The announcement comes less than a year after managing director James Daunt called the online retailer "a ruthless money-making devil".

But then Daunt may just have realised that the "money-making" part is what was missing from Waterstones - a pretty crucial bit. So this could be a case of the high street chain realising that they'll never be able to compete with the online giant. Why not, then, just join up with them and hope some of the magic will rub off on them? If you can't beat 'em, join 'em.

The agreement will see Waterstones selling the full range of Amazon Kindle e-readers and other digital offerings. It's all part of a major makeover for the retail chain, which will also include the installation of Wi-Fi zones, allowing customers to browse "real" books before downloading to their Kindle. Obviously they will also benefit from the expert advice that's already available in-store.

In a video posted on YouTube Daunt explained the move by saying, "We needed to solve the digital question". He believes combining the popular digital readers with an old-fashioned browsing experience could win customers over.

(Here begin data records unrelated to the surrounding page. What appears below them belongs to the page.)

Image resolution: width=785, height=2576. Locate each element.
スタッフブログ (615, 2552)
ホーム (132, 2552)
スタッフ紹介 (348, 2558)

Up until recently old school retailer Waterstones had plans to develop their own readers; they even announced last year that they were planning to release an own brand digital reader this year. At one stage they were in talks with US chain Barnes and Noble about bringing its Nook reader to the UK. For whatever reason they decided to plump for this option instead.

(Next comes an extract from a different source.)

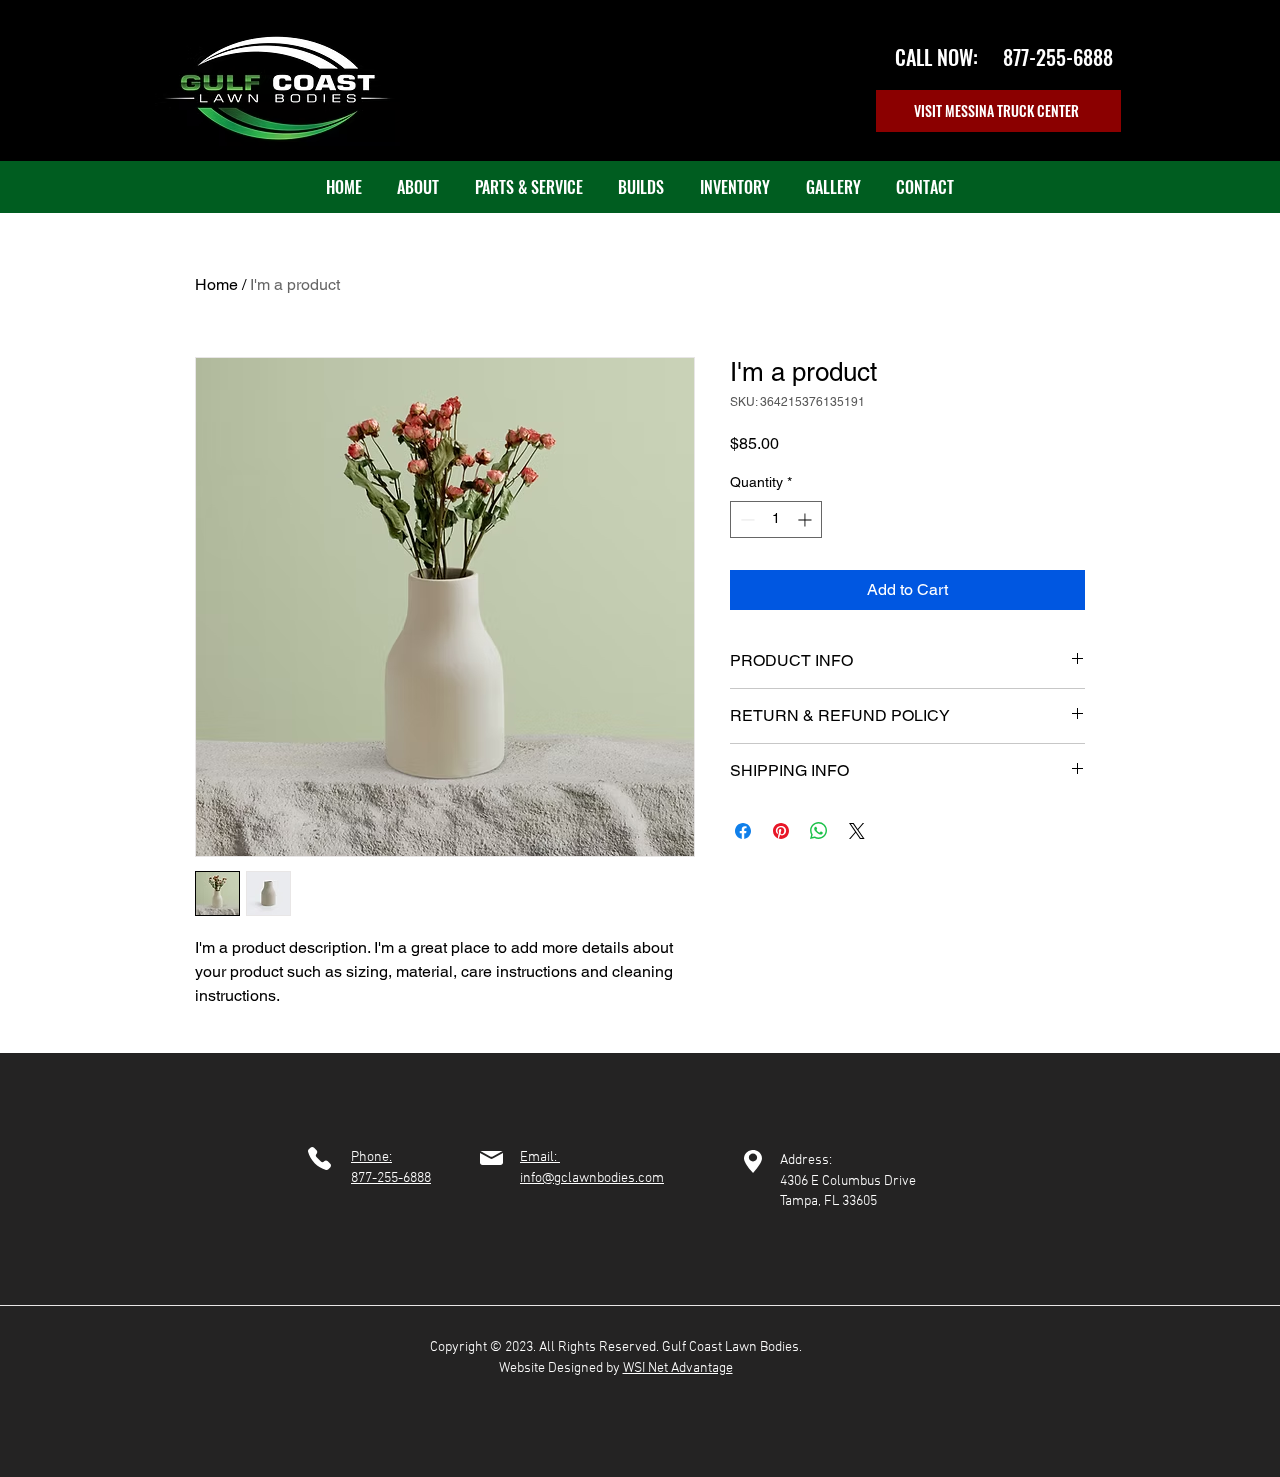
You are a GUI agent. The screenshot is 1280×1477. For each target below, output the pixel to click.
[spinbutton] (776, 519)
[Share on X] (857, 831)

The partnership will be formally launched in the Autumn and it is unknown what kind of commercial terms are in place for the deal.

While the move appears a capitulation on the part of Waterstones, at the heart of this agreement sits the notion of giving your customers what they want and it is clear that readers have fully embraced the convenience of the Kindle. Any retailer with a bit of sense should at least give the customer a choice.

Whether customers actually want this experience, remains to be seen but for now this looks like Waterstones could have made a shrewd move for the sake of their customers - and for the sake of its own future.